Durable Entity State Seems to be Getting Lost Possibly Cause Competing Hosts Saving State During Shutdown / DrainMode enabled
See original GitHub issueDescription
We have a durable entity that thottles concurrent delivery of incoming messages from an event hub to a target. It does this with an EH binding putting Signaling the entity with an Enque, and then an eternal orchestration Once every couple of mins Calls() the process method n the entity which drains the queue.
Once in a while…messages seems to disappear from the queue. EG we have 980 messages for receiving the event message from hub, 980 messages about “EntitySignal:Queue” but when our process method kicks off it only sees 808 messages in the queue, and we only see 808 processing messages.

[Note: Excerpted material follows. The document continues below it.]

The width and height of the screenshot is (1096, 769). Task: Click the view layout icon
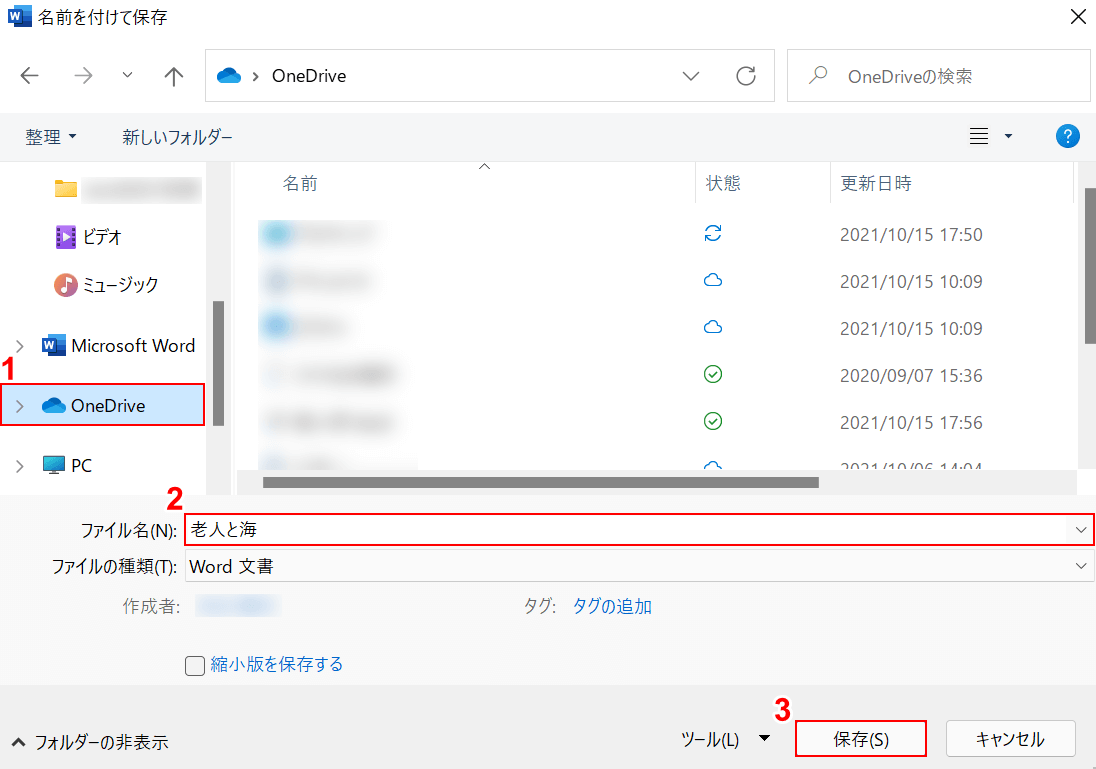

~Nothing is standing out in the logs~, and we’ve been unable to recreate this problem anywhere but prod 😦
update: found some unexpected behaviour in log, see first comment
looking for any advice/things to check/way to verify somethings going wrong with the entity state (probably because we are doing something wrong)

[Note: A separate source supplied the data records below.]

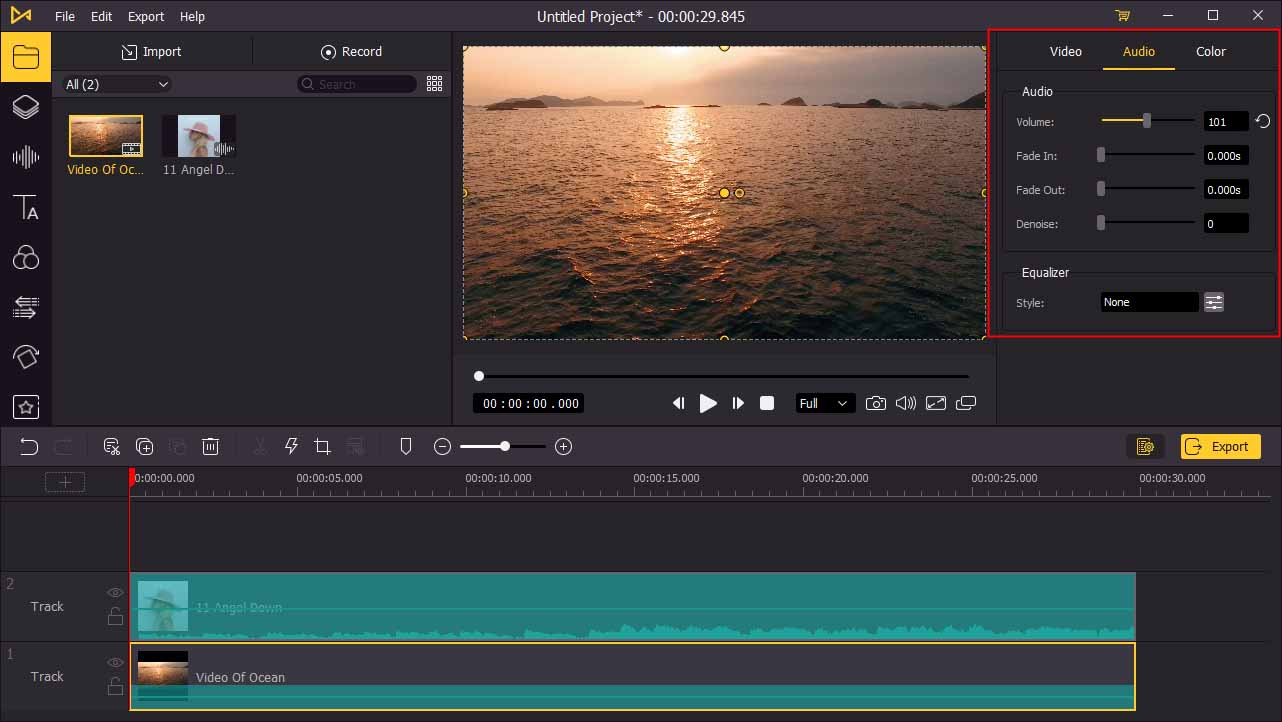The height and width of the screenshot is (722, 1282).
Task: Delete selected clip with trash icon
Action: click(211, 447)
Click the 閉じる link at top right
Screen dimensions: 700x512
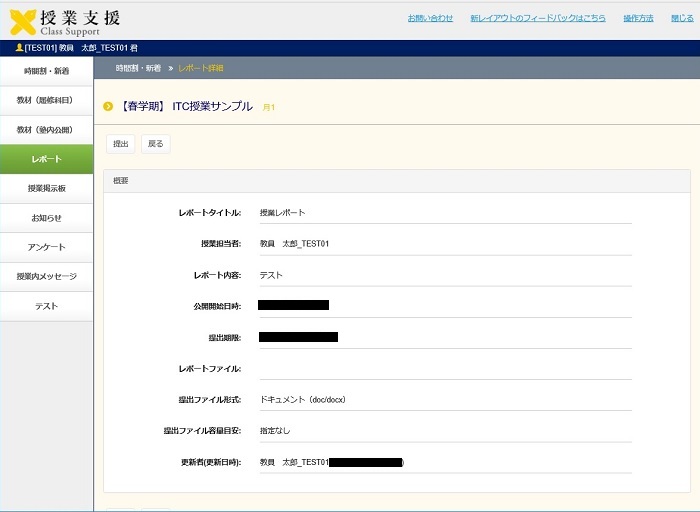(x=681, y=18)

public class ThrottleSender
{
//it's a singleton so we will always use it a single Id
public const string InstanceId = "7399a8cd-878d-48a2-a37c-684210bcb902";
public static readonly EntityId SingletonEntityId = new EntityId(
nameof(ThrottleSender),
InstanceId
);
[FunctionName(nameof(ThrottleSender))]
public static Task Run(
[EntityTrigger] IDurableEntityContext ctx
) => ctx.DispatchAsync<ThrottleSender>();
[JsonProperty]
private Queue<EnqueuedCommand> queuedCommands = new Queue<EnqueuedCommand>();
[JsonProperty]
private List<FailedCommand> failedCommands = new List<FailedCommand>();
[JsonProperty]
private List<SuccessfulCommand> recentlySuccessfulCommands = new List<SuccessfulCommand>();
[JsonIgnore]
private readonly ServiceClient serviceClient;
[JsonIgnore]
private readonly ILogger<ThrottleSender> log;
[JsonIgnore]
private readonly TelemetryClientWrapper telemetryClient;
public ThrottleSender(
ServiceClient serviceClient,
ILogger<ThrottleSender> log,
TelemetryClientWrapper telemetryClient
)
{
this.serviceClient = serviceClient;
this.log = log;
this.telemetryClient = telemetryClient;
}
public Task<ThrottleSender> Queue(
DoStuffCommand command
)
{
queuedCommands.Enqueue(
new EnqueuedCommand(
Guid.NewGuid(),
DateTimeOffset.UtcNow,
command
)
);
return Task.FromResult(this);
}
public async Task<ThrottleSender> ProcessQueuedCommands(
)
{
// reset as we want to track this per run
requestCount = 0;
var startTime = DateTimeOffset.UtcNow;
//stay under consumption plan 10 mins
var endTime = startTime + TimeSpan.FromMinutes(5);
var enqueuedCommandsBeforeMetric = new MetricTelemetry()
{
Name = Troubleshooting.TelemetryMetricNames.QUEUED_COMMANDS,
Sum = queuedCommands.Count(),
Timestamp = startTime,
};
var failedCommandsBeforeMetric = new MetricTelemetry()
{
Name = Troubleshooting.TelemetryMetricNames.FAILED_COMMMANDS_RETAINED,
Sum = failedCommands.Count(),
Timestamp = startTime,
};
var successCommandsBeforeMetric = new MetricTelemetry()
{
Name = Troubleshooting.TelemetryMetricNames.SUCCESSFUL_COMMANDS_RETAINED,
Sum = recentlySuccessfulCommands.Count(),
Timestamp = startTime,
};
telemetryClient.TrackMetric(enqueuedCommandsBeforeMetric);
telemetryClient.TrackMetric(failedCommandsBeforeMetric);
telemetryClient.TrackMetric(successCommandsBeforeMetric);
//TODO: is this needed?
telemetryClient.Flush();
var sequentialFailures = 0;
var inFlightTasks = new List<Task<DoStuffCommandResult>>();
var inFlightCommands = new List<EnqueuedCommand>();
var maxConcurrency = 5;
// run loop while we have time AND (commandsToAdd OR processesToFinish)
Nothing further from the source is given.